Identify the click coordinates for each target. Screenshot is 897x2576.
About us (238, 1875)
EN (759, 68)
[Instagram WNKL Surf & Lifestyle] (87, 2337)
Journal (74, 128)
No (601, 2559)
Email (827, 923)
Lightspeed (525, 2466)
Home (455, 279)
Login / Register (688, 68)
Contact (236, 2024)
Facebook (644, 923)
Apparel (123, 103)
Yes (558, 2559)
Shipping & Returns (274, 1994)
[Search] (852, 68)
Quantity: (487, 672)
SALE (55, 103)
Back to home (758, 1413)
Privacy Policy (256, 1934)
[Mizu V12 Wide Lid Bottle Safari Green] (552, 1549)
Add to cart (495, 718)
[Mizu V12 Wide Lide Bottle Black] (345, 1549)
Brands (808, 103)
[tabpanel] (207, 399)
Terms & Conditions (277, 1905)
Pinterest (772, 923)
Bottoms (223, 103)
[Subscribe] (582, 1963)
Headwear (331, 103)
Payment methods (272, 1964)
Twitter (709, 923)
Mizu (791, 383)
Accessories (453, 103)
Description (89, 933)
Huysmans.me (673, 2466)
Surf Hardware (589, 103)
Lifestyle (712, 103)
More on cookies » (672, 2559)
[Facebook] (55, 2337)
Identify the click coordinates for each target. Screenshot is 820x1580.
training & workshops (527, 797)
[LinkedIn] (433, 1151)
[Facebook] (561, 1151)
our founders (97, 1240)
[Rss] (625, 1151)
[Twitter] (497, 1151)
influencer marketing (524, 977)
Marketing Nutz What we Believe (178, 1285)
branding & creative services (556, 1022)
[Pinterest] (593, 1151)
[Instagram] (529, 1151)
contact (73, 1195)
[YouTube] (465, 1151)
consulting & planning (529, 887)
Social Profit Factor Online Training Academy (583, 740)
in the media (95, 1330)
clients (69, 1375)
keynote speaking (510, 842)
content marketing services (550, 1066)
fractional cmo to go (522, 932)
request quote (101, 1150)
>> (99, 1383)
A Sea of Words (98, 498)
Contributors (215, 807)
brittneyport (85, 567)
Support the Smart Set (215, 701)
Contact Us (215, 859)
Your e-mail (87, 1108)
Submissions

====================

### Exercise brief
The expected answer is an exact copy of the lines above, beginning at the line with "No (601, 2559)" and ending at the line with "Screenshot is 820x1580.", with both ends in.

### Response to the exercise
No (601, 2559)
Email (827, 923)
Lightspeed (525, 2466)
Home (455, 279)
Login / Register (688, 68)
Contact (236, 2024)
Facebook (644, 923)
Apparel (123, 103)
Yes (558, 2559)
Shipping & Returns (274, 1994)
[Search] (852, 68)
Quantity: (487, 672)
SALE (55, 103)
Back to home (758, 1413)
Privacy Policy (256, 1934)
[Mizu V12 Wide Lid Bottle Safari Green] (552, 1549)
Add to cart (495, 718)
[Mizu V12 Wide Lide Bottle Black] (345, 1549)
Brands (808, 103)
[tabpanel] (207, 399)
Terms & Conditions (277, 1905)
Pinterest (772, 923)
Bottoms (223, 103)
[Subscribe] (582, 1963)
Headwear (331, 103)
Payment methods (272, 1964)
Twitter (709, 923)
Mizu (791, 383)
Accessories (453, 103)
Description (89, 933)
Huysmans.me (673, 2466)
Surf Hardware (589, 103)
Lifestyle (712, 103)
More on cookies » (672, 2559)
[Facebook] (55, 2337)
Identify the click coordinates for each target. Screenshot is 820x1580.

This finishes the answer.